W tle toczy się również szersza debata na temat Jeffrey’a Epsteina – kontrowersyjnego finansisty i przestępcy seksualnego, który zmarł w więzieniu w 2019 roku w niejasnych okolicznościach. W trakcie kampanii wyborczej w 2024 roku Donald Trump zapowiedział, że po objęciu urzędu podejmie działania w celu ujawnienia pełnej dokumentacji dotyczącej kontaktów Epsteina z amerykańskimi elitami.
Po publikacji artykułu, Trump potwierdził, że jego administracja jest gotowa udostępnić tzw. akta Epsteina, czyli dokumentację zgromadzoną przez służby federalne w sprawie domniemanej siatki pedofilskiej, którą miał zarządzać finansista. Prezydent argumentuje, że „społeczeństwo ma prawo znać prawdę” i zasugerował, że wielu polityków, urzędników i ludzi mediów może znaleźć się w kręgu podejrzeń.
Tymczasem Departament Sprawiedliwości poinformował na początku lipca, że nie znalazł dowodów na istnienie tzw. listy klientów Epsteina ani materiałów bezpośrednio obciążających znanych przedstawicieli życia publicznego. Nadaj jednak utrzymuje się presja amerykańskiej opinii publicznej na dalsze wyjaśnienie sprawy, a ewentualna publikacja akt może wywołać trzęsienie ziemi w amerykańskim establishmencie.
Pozew o odszkodowanie w wysokości 10 miliardów dolarów to jeden z największych tego rodzaju w historii amerykańskich mediów. Prawnicy Trumpa twierdzą, że zniesławiający materiał naraził prezydenta nie tylko na „straty wizerunkowe”, ale także na „realne szkody w kampanii wyborczej oraz pełnieniu funkcji publicznych”.

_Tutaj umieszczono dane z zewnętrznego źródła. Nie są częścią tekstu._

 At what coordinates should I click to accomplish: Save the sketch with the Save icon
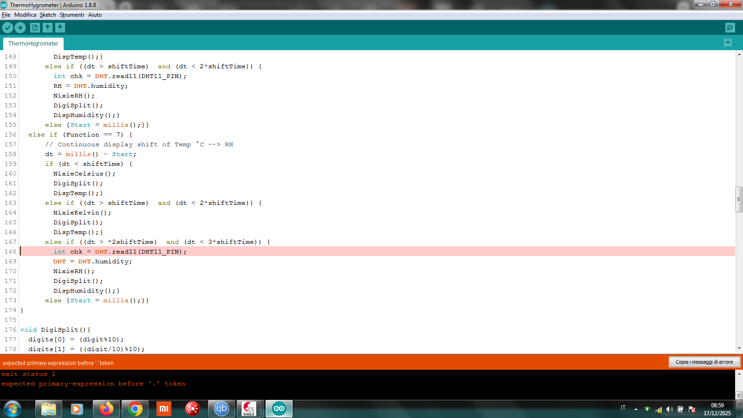(60, 28)
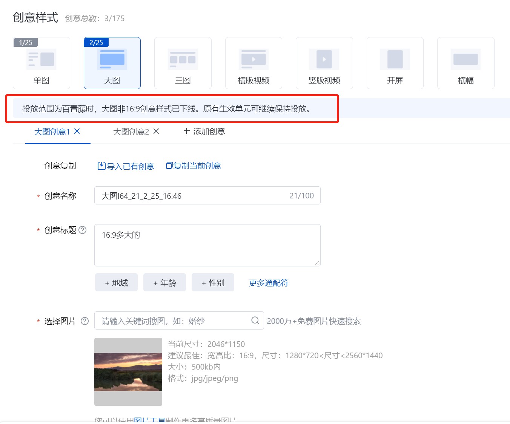Viewport: 510px width, 424px height.
Task: Click the help icon beside 选择图片
Action: (x=85, y=321)
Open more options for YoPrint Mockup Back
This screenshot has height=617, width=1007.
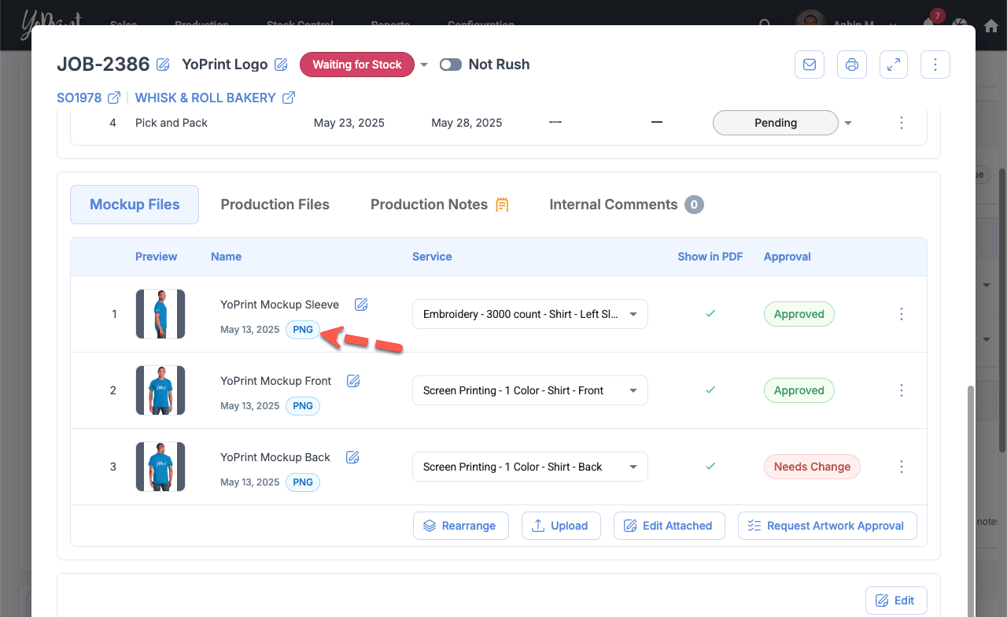(902, 467)
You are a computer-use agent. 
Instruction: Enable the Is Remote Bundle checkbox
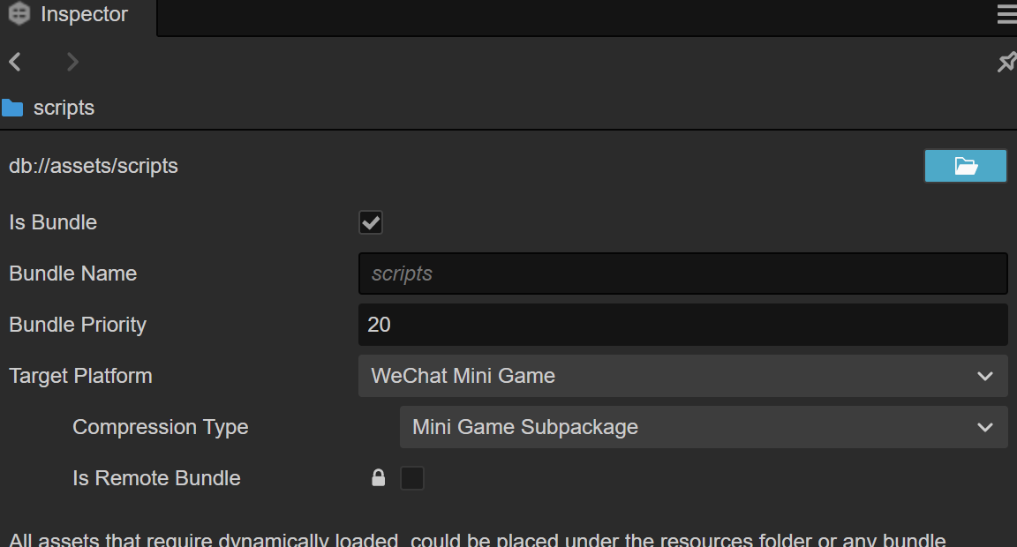pos(412,478)
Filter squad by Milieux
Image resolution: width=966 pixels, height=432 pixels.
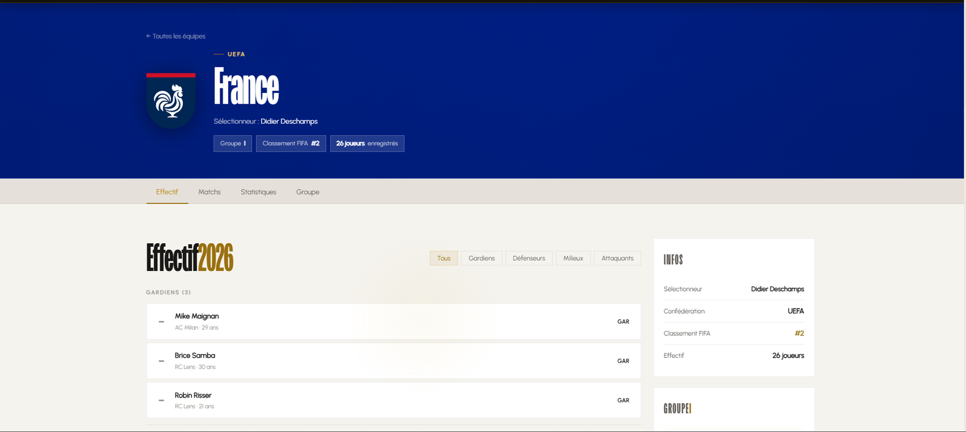tap(573, 258)
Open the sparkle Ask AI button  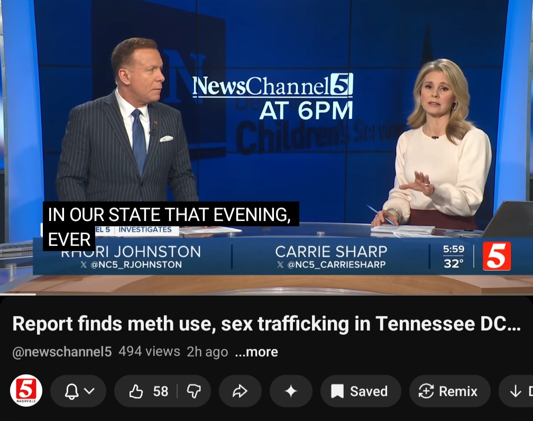point(291,391)
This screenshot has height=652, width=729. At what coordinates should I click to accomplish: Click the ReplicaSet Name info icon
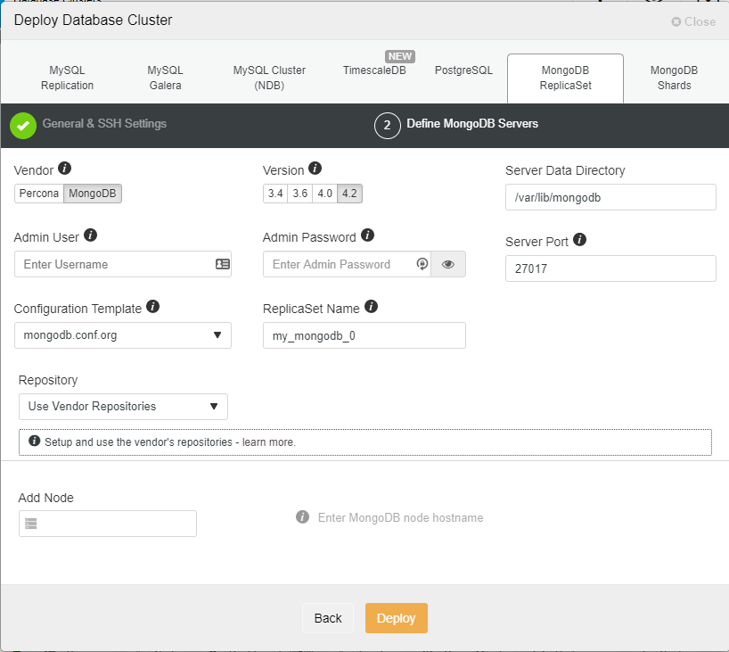click(x=371, y=307)
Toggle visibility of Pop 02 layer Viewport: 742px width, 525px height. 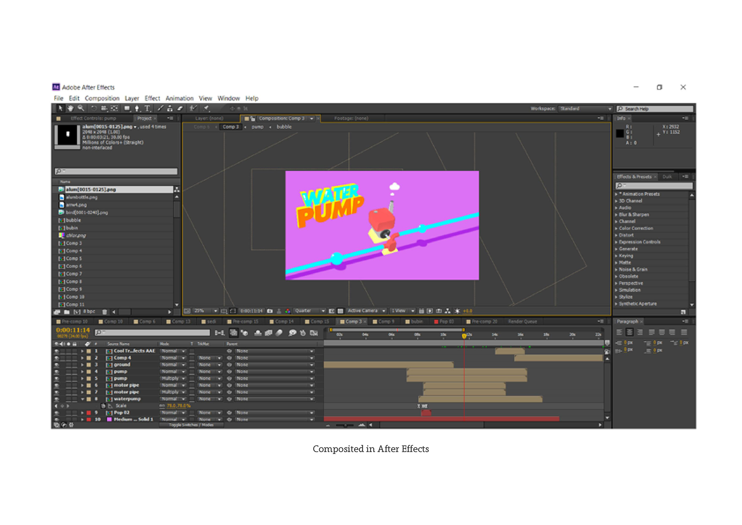point(56,413)
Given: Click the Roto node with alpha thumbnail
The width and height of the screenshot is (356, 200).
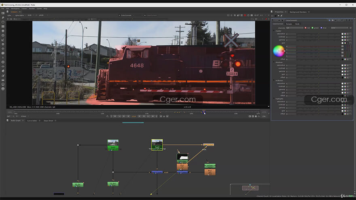Looking at the screenshot, I should pyautogui.click(x=182, y=157).
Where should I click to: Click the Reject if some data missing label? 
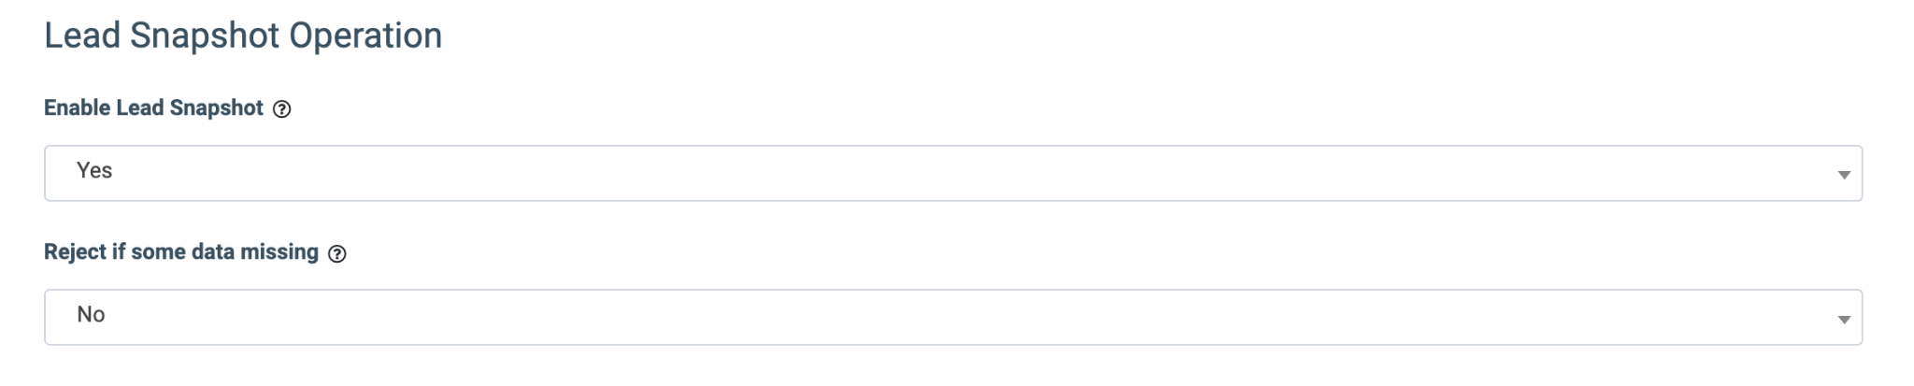pos(181,252)
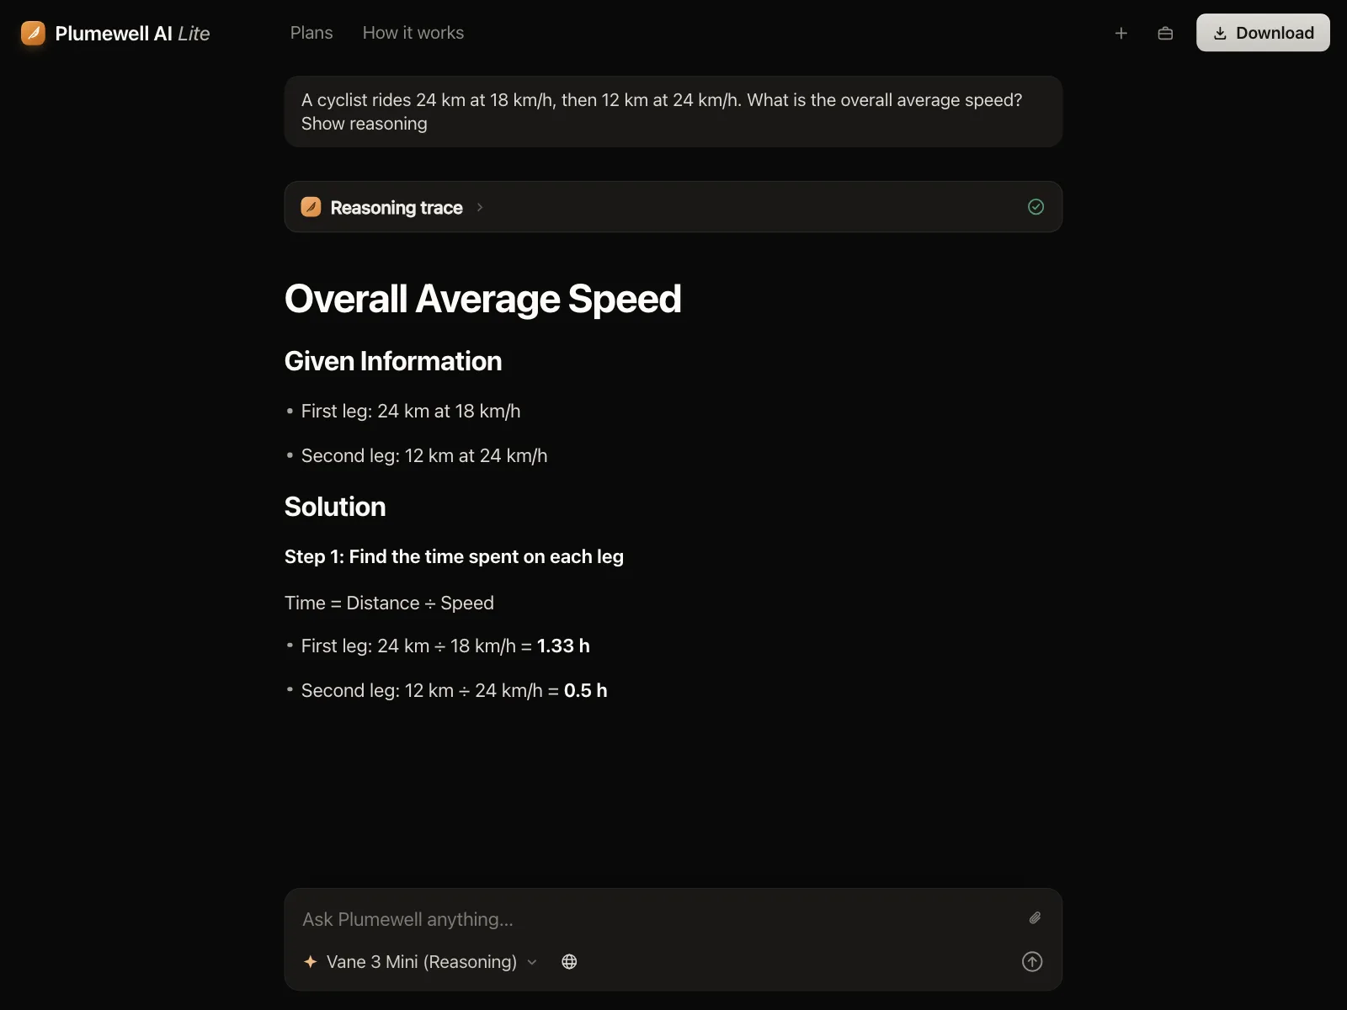
Task: Send message with the up-arrow button
Action: coord(1032,961)
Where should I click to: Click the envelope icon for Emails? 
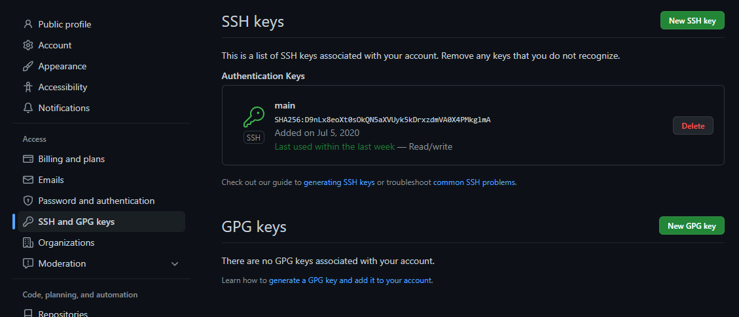(x=27, y=180)
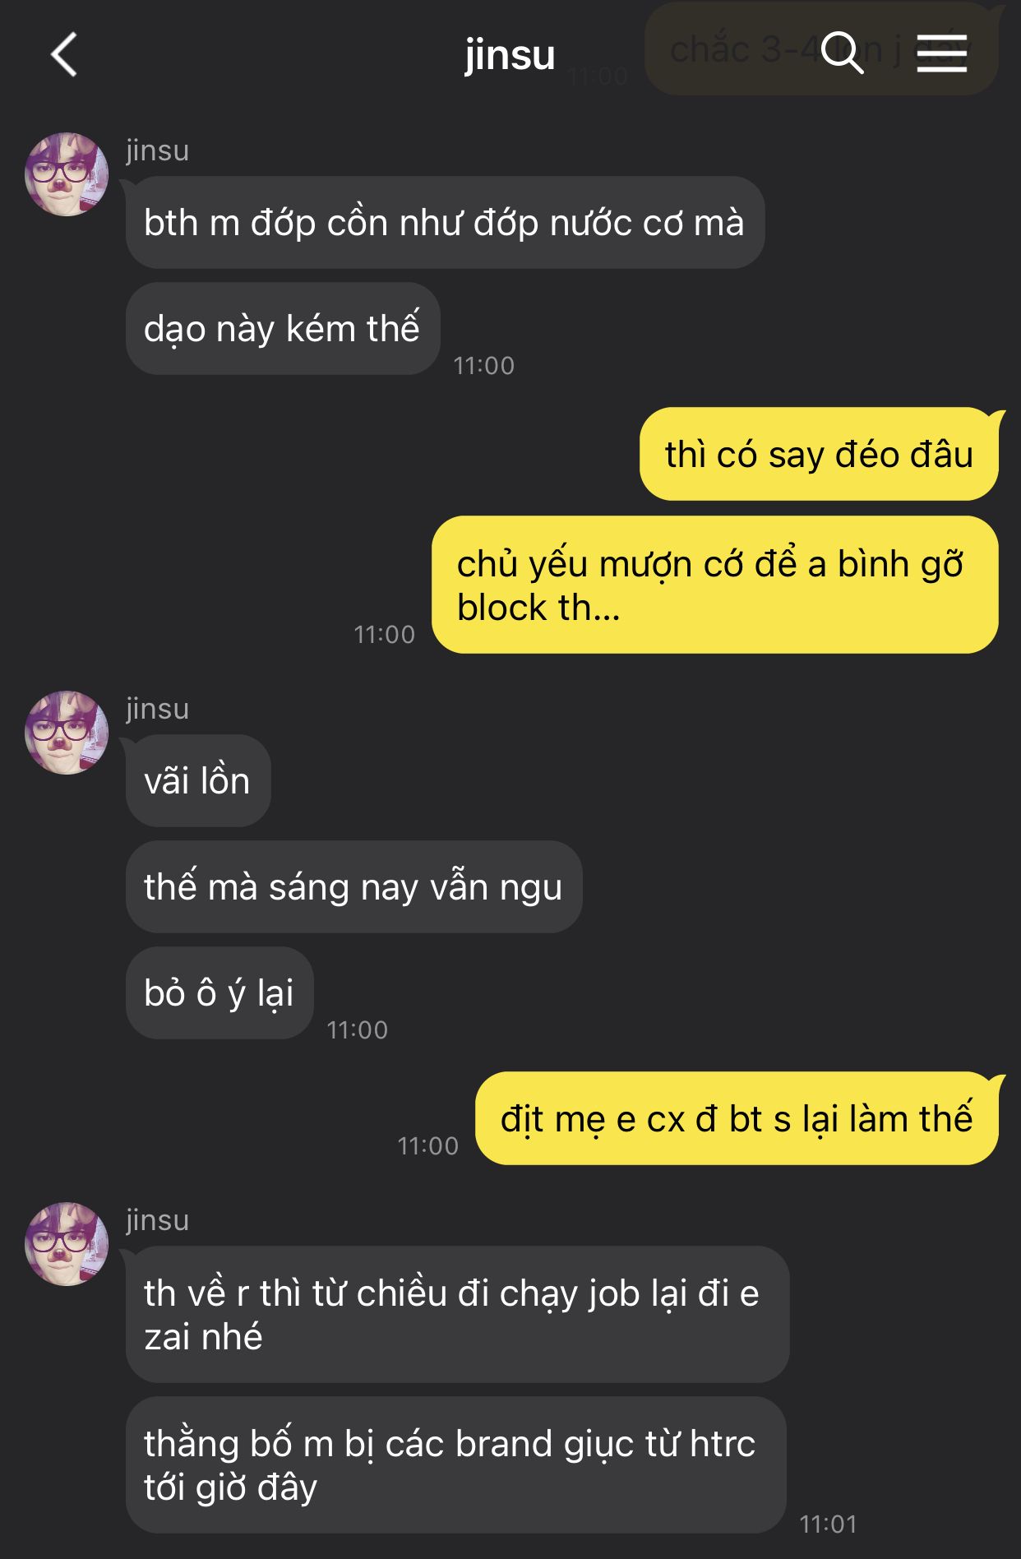Tap yellow bubble 'địt mẹ e cx đ bt'

pos(737,1118)
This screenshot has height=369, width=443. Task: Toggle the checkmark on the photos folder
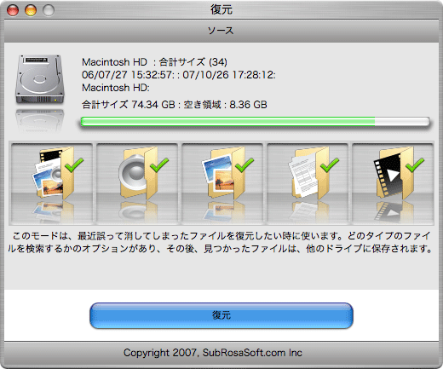click(x=245, y=164)
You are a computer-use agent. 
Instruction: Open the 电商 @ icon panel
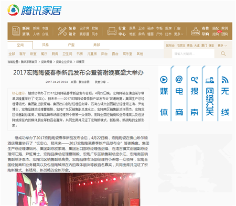coord(179,93)
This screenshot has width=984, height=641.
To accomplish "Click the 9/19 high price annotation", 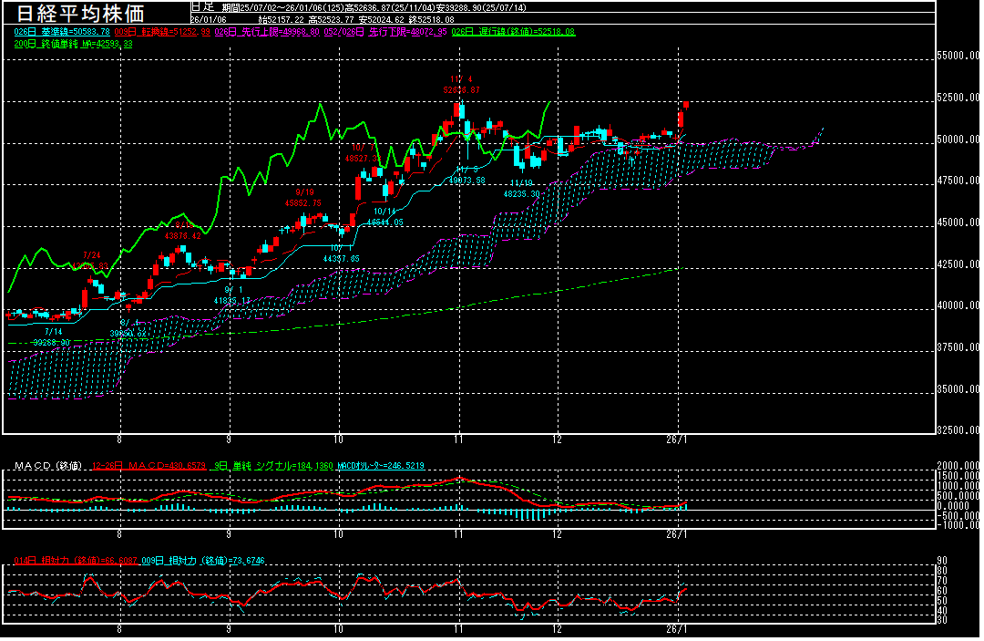I will [x=308, y=198].
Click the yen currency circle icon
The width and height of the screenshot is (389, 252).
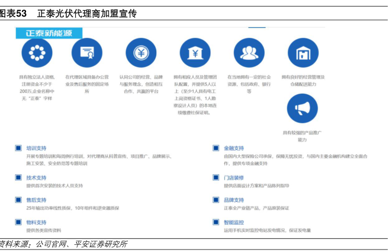pos(142,52)
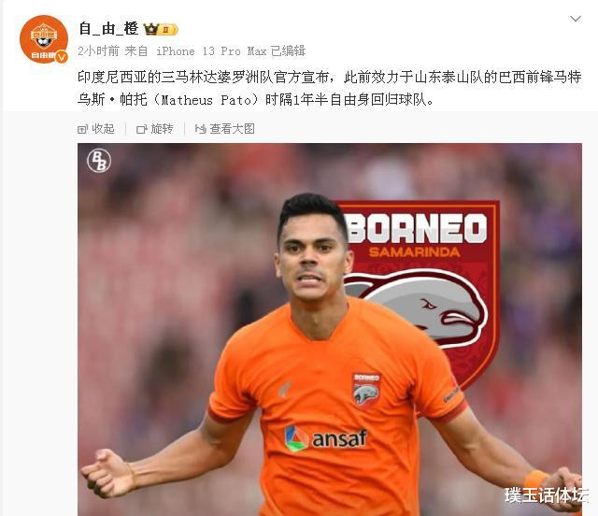Click the circular BB logo on photo
598x516 pixels.
tap(99, 160)
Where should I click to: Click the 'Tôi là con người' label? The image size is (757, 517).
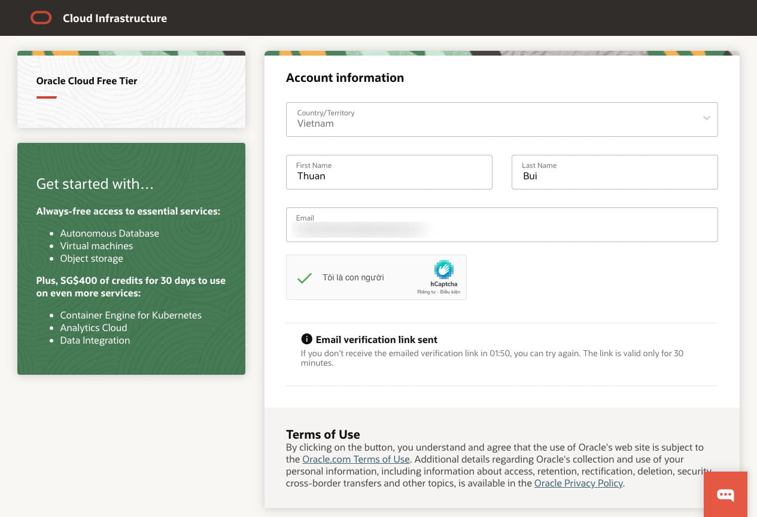click(353, 277)
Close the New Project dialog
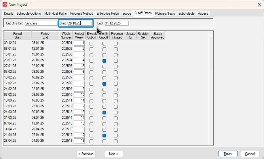Image resolution: width=264 pixels, height=159 pixels. [259, 4]
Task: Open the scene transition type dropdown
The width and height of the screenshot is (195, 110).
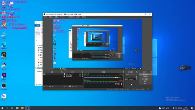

Proces może okazać się przełomowy dla relacji polityków z mediami – nie tylko w USA, ale i na świecie. Pytanie, które wybrzmi przed sądem, brzmi: czy gazeta miała prawo opublikować sensacyjne informacje oparte na źródłach niejawnych, jeśli godziły one w najwyższe władze państwowe? A może redakcja dopuściła się nadużycia, ulegając politycznej presji lub wewnętrznej motywacji uderzenia w Trumpa?